[[ Records shown, beginning ]]

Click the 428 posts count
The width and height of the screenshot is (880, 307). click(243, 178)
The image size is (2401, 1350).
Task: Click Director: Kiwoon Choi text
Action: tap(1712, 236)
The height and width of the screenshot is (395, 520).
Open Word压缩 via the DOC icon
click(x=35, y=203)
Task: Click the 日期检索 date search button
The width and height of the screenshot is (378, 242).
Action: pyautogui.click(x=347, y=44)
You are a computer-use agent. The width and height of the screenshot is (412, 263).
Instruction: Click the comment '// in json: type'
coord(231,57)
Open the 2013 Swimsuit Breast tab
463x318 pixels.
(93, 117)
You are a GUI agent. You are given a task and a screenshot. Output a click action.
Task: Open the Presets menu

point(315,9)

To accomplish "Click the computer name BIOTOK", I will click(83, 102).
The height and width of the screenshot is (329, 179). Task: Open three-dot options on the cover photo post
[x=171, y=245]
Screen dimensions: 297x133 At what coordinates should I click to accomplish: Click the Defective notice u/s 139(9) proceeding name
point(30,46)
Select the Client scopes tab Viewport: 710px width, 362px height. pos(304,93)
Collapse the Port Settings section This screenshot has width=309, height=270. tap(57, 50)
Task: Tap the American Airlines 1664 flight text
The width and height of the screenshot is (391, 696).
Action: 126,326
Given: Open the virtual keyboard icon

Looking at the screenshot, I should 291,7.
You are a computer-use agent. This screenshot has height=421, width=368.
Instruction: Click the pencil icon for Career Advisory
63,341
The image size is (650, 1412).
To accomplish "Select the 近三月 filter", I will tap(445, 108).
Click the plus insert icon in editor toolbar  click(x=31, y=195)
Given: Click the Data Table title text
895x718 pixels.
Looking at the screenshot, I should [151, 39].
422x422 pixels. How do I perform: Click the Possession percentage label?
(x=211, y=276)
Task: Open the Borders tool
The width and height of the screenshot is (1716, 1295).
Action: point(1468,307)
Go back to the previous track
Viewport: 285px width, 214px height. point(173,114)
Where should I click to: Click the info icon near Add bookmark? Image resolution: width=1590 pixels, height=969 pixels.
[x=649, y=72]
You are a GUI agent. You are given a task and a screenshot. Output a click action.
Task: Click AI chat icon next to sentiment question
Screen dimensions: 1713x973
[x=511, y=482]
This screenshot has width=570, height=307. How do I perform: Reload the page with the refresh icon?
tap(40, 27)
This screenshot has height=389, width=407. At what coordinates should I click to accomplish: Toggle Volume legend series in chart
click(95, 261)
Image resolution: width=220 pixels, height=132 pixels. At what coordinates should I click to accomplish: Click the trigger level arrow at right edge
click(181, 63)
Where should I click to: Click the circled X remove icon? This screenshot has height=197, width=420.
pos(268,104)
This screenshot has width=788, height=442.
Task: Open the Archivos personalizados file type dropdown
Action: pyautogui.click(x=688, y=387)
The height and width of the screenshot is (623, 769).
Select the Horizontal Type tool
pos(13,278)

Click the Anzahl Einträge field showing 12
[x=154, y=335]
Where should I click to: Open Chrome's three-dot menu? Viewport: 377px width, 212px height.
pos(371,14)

[[ Records shown, end ]]

◆ Brief
Exactly reproduce every line of the records.

◆ Your solution
Click the 428 posts count
The width and height of the screenshot is (880, 307). click(243, 178)
The image size is (2401, 1350).
Task: Click Director: Kiwoon Choi text
Action: tap(1712, 236)
The height and width of the screenshot is (395, 520).
Open Word压缩 via the DOC icon
click(x=35, y=203)
Task: Click the 日期检索 date search button
The width and height of the screenshot is (378, 242).
Action: pyautogui.click(x=347, y=44)
You are a computer-use agent. The width and height of the screenshot is (412, 263).
Instruction: Click the comment '// in json: type'
coord(231,57)
Open the 2013 Swimsuit Breast tab
463x318 pixels.
(93, 117)
You are a GUI agent. You are given a task and a screenshot. Output a click action.
Task: Open the Presets menu

point(315,9)

To accomplish "Click the computer name BIOTOK", I will click(83, 102).
The height and width of the screenshot is (329, 179). Task: Open three-dot options on the cover photo post
[x=171, y=245]
Screen dimensions: 297x133 At what coordinates should I click to accomplish: Click the Defective notice u/s 139(9) proceeding name
point(30,46)
Select the Client scopes tab Viewport: 710px width, 362px height. pos(304,93)
Collapse the Port Settings section This screenshot has width=309, height=270. tap(57, 50)
Task: Tap the American Airlines 1664 flight text
The width and height of the screenshot is (391, 696).
Action: 126,326
Given: Open the virtual keyboard icon

Looking at the screenshot, I should 291,7.
You are a computer-use agent. This screenshot has height=421, width=368.
Instruction: Click the pencil icon for Career Advisory
63,341
The image size is (650, 1412).
To accomplish "Select the 近三月 filter", I will tap(445, 108).
Click the plus insert icon in editor toolbar  click(x=31, y=195)
Given: Click the Data Table title text
895x718 pixels.
Looking at the screenshot, I should [151, 39].
422x422 pixels. How do I perform: Click the Possession percentage label?
(x=211, y=276)
Task: Open the Borders tool
The width and height of the screenshot is (1716, 1295).
Action: point(1468,307)
Go back to the previous track
Viewport: 285px width, 214px height. point(173,114)
Where should I click to: Click the info icon near Add bookmark? Image resolution: width=1590 pixels, height=969 pixels.
[x=649, y=72]
You are a GUI agent. You are given a task and a screenshot. Output a click action.
Task: Click AI chat icon next to sentiment question
Screen dimensions: 1713x973
[x=511, y=482]
This screenshot has width=570, height=307. How do I perform: Reload the page with the refresh icon?
tap(40, 27)
This screenshot has height=389, width=407. At what coordinates should I click to accomplish: Toggle Volume legend series in chart
click(95, 261)
Image resolution: width=220 pixels, height=132 pixels. At what coordinates should I click to accomplish: Click the trigger level arrow at right edge
click(181, 63)
Where should I click to: Click the circled X remove icon? This screenshot has height=197, width=420.
pos(268,104)
This screenshot has width=788, height=442.
Task: Open the Archivos personalizados file type dropdown
Action: pyautogui.click(x=688, y=387)
The height and width of the screenshot is (623, 769).
Select the Horizontal Type tool
pos(13,278)

Click the Anzahl Einträge field showing 12
[x=154, y=335]
Where should I click to: Open Chrome's three-dot menu? Viewport: 377px width, 212px height.
pos(371,14)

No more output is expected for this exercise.